‘Tis the season and the impulse to run a seasonal film was strong, but when I saw that this was the 70th anniversary of Pearl Harbor, it seemed like the perfect time to run the best film ever made about World War 2. No… it isn’t a blood and guts let’s beat the enemy film… it’s an almost quiet reflection of the dark days early in the war when victory seemed anything but inevitable. Read the review to see what I mean.
For those of you who haven’t seen this… you really will be in for a surprise at how good this film is. For those of you who have no memories of this time… here’s your invitation to feel what we were like as a people in 1941 and 1942. It is a remarkable film.
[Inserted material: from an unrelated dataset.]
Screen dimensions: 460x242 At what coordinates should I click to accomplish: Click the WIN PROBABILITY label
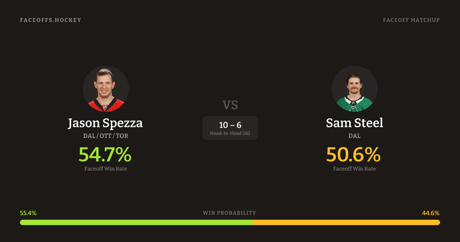(229, 213)
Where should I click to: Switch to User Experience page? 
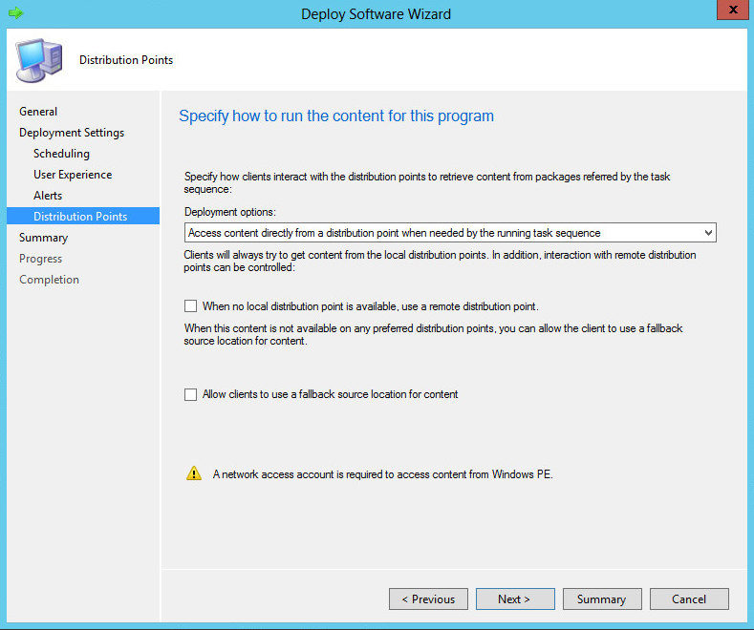click(73, 175)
Screening is at 7 PM Friday December 16th at Old City Hall. Doors open at 6:30. Here is Richard Jamieson’s review:
They Were Expendable is the greatest American film of the Second World War, made by America’s greatest director, John Ford, who himself saw action from the Battle of Midway through D-day. Yet it’s been oddly neglected. Or perhaps not so oddly: for as the matter-of-fact title implies, the film commemorates a period, from the eve of Pearl Harbor up to the impending fall of Bataan, when the Japanese conquest of the Pacific was in full cry and U.S. forces were fighting a desperate holding action. Although stirring movies had been made about these early days (Wake Island, Bataan, Air Force), they were gung ho in their resolve to see the tables turned. They Were Expendable, however, which was made when Allied victory was all but assured, is profoundly elegiac, with the patient grandeur of a tragic poem.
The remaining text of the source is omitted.